Las elecciones
presidenciales americanas, que parecían enfrentar a un cansado contra un
despintado en medio de un tedio mortal, por fin se empiezan a calentar.
Obama ya no es
el hombre del momento, como lo fue hace cuatro años. Sufre a estas alturas el
desgaste de sus políticas timoratas. No fue capaz, por ejemplo, de sacar al
país de la crisis económica mediante medidas anticíclicas fuertes, algo ya
imposible de corregir, y se ha vuelto casi un espectador de la seguidilla de
torpezas económicas europeas que le podrían costar caro en noviembre.

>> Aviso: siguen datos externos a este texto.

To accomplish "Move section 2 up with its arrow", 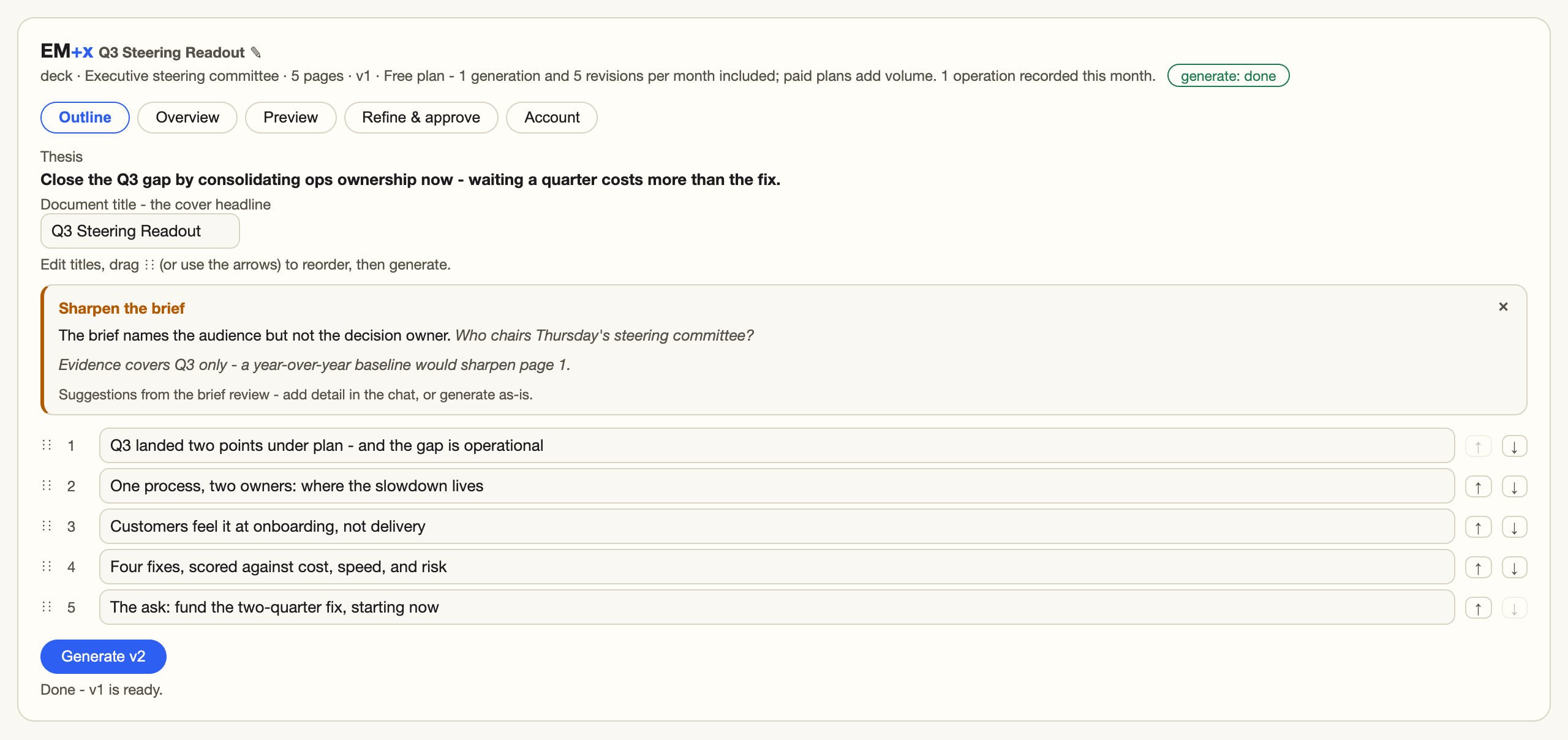I will tap(1478, 487).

Su
esperanza es que la Reserva Federal se aplique lo mejor que pueda para que la
economía americana llegue en un estado decente a las elecciones, prospecto muy
dudoso.
Mitt Romney, por su parte, es un niño bonito mormón de 65 años que tuvo
un desempeño aceptable como gobernador de Massachusetts (2003-2007). Antes de
eso fue por años un tiburón de los negocios. Su especialidad eran los famosos
leveraged buyouts, que consisten en comprar al debe compañías llenas de activos
valiosos para luego ganar mucho dinero destazándolas con más o menos cariño y
revendiéndolas completas o por partes. A despecho de su apariencia, Romney no
despierta furores ni pasiones. Hay algo gélido en su profesionalismo de alto
manicure, y los demócratas no han perdido ni un instante en pintarlo como un
multimillonario insensible que casi no paga impuestos y cuya política iría en
contra de la vapuleada clase media.
Así iba la
contienda por la vía de las erosiones tediosas hasta que Romney nombró a Paul
Ryan como candidato a vicepresidente. Este acto audaz, sorprendente y
posiblemente suicida, mete de lleno la campaña en la lucha ideológica. Para los
republicanos, Ryan tiene la virtud de que redefine el campo de batalla y
recluta en masa al Tea Party, para el cual este halcón del neoliberalismo
clásico es un héroe. Su idea es reducir el gobierno a las mínimas proporciones
sin importarle en lo más mínimo si por el camino se lleva de calle a amplias
capas de la población. Intensificar la lucha de clases para que los ricos la
ganen sería una idea exótica en casi cualquier lugar del mundo, pero
aparentemente no en Estados Unidos. Allí más de una vez la derecha ha logrado
que la gente vote por candidatos que le ofrecen aceite de ricino: voy a dejarte
desprotegido cuando seas abuelo, no va a haber seguro de salud para tu prima,
voy a minimizar la inversión en la educación pública que reciben tus hijos,
pero eso es bueno para el país y debes votar por mí.
Simplificando
mucho la compleja sociología del asunto, el dúo republicano representa a los
hombres blancos —que vaya uno a saber por qué son los que les compran la
pócima— contra el resto del país. Las matemáticas, según esto, no darían para
que Romney gane, a menos que una vez más las matemáticas dejen de aplicar en la
política americana.
La campaña
está teniendo su tradicional dosis de suciedad, en medio de una gran
saturación, debida en parte a que la Corte Suprema le quitó el bozal al dinero
en materia electoral, permitiendo a los ricos de todas las orientaciones
intervenir en política con muy pocas restricciones.
Hace unos días
yo hubiera apostado que Romney iba a ganar. No obstante, la inclusión de Ryan
me parece demasiado arriesgada, pues deja a los indecisos y al centro político
en manos de su oponente. ¿Triunfarán aun así los vendedores de aceite de
ricino? Encienda su televisor el 6 de noviembre y lo sabrá.